12.4. The Customer is, or in EneraqueNZ LTD’s opinion, may be insolvent or for any reason, EneraqueNZ LTD deems the Customer's credit to be unsatisfactory;
12.5. The Customer enters into or endeavours or proposes to enter into any composition with creditors; and EneraqueNZ LTD may recover from the Customer any losses, damages, costs, interest, fees, charges and expenses (including without limitation all legal costs) incurred by EneraqueNZ LTD as a result of any of these Events and the subsequent cancellation by EneraqueNZ LTD.
12.6 Without prejudice to any other rights it may possess, if EneraqueNZ LTD cancel an order or the Customer cancel an order, the following charges will be payable by the Customer on termination:
12.6.1 if cancellation occurs less than 7 days after the receipt of the Customer's purchase order (Effective Date), the higher of 15% of the Price or outlaid expenses of sub-suppliers orders.
12.6.2 if cancellation occurs between 7 and 28 days after the Effective Date: then 75% of the Price.
12.6.3 if cancellation occurs after 28 days after the Effective Date: 100% of the Price; and
12.6.4 notwithstanding clauses 12.6.1 to 12.6.3, if cancellation occurs after the date of notice of ready to ship, whenever given: 100% of the Price.

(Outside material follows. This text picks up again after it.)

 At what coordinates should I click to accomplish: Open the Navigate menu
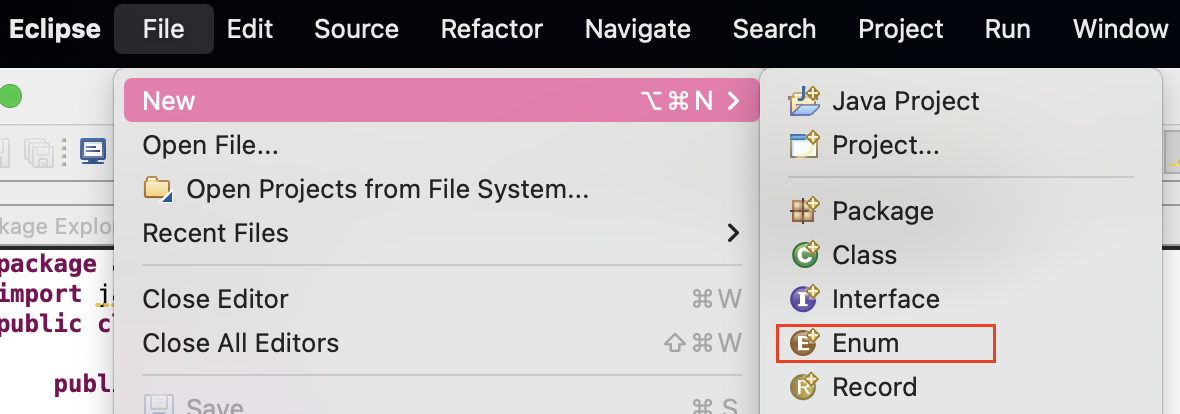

13. CUSTOMER’S CHANGE OF NAME - The Customer will give EneraqueNZ LTD not less than 14 days written notice of any proposed change to the Customer’s name and co-operate with EneraqueNZ LTD to enable a Financing Change Statement to be registered accordingly.
14. NOTICES - Any notice or other document required to be in writing by virtue of these Terms may be given in person or by registered letter or facsimile addressed to the registered office or place of business or residential address of the party to be served last known to the other party. Service by registered letter shall be deemed effective at the time the registered letter would normally have been delivered in the ordinary course of post. Service by facsimile shall be deemed effective at the time of sending provided that the sending machine produces a printout of the time date and uninterrupted transmission of the message.
15. ASSIGNMENT - The Customer may not assign all or any of its rights or its rights or obligations under the contract between the parties without EneraqueNZ LTD’s prior written consent (which may be given or withheld in EneraqueNZ LTD’s absolute discretion).
16. GENERAL - These terms and conditions of sale and EneraqueNZ LTD’s quotation constitute the entire agreement between EneraqueNZ LTD and the Customer and there shall be no additional terms or documents and no waiver of terms unless both parties agree otherwise in writing.
16.1 If any term or condition is declared or becomes unenforceable, invalid or illegal for any reason, the remaining terms and conditions shall remain in full force and effect.
17. GOVERNING LAW - This Agreement is governed by and is construed in accordance with the laws of the State of Queensland Australia.
17.1 Each party irrevocably and unconditionally submits to the non-exclusive jurisdiction of the courts of Queensland and courts entitled to hear appeals from these courts.
17.2 The United Nations Convention on Contracts for the International Sale of Goods (or its successor) will not apply to these Agreement Terms and Conditions.
18. SET-OFF – EneraqueNZ LTD may set-off any amount owing by EneraqueNZ LTD to the Supplier (whether liquidated or unliquidated. All rights, including implied rights, of the Supplier to set-off against any amounts owing by Eneraque are excluded.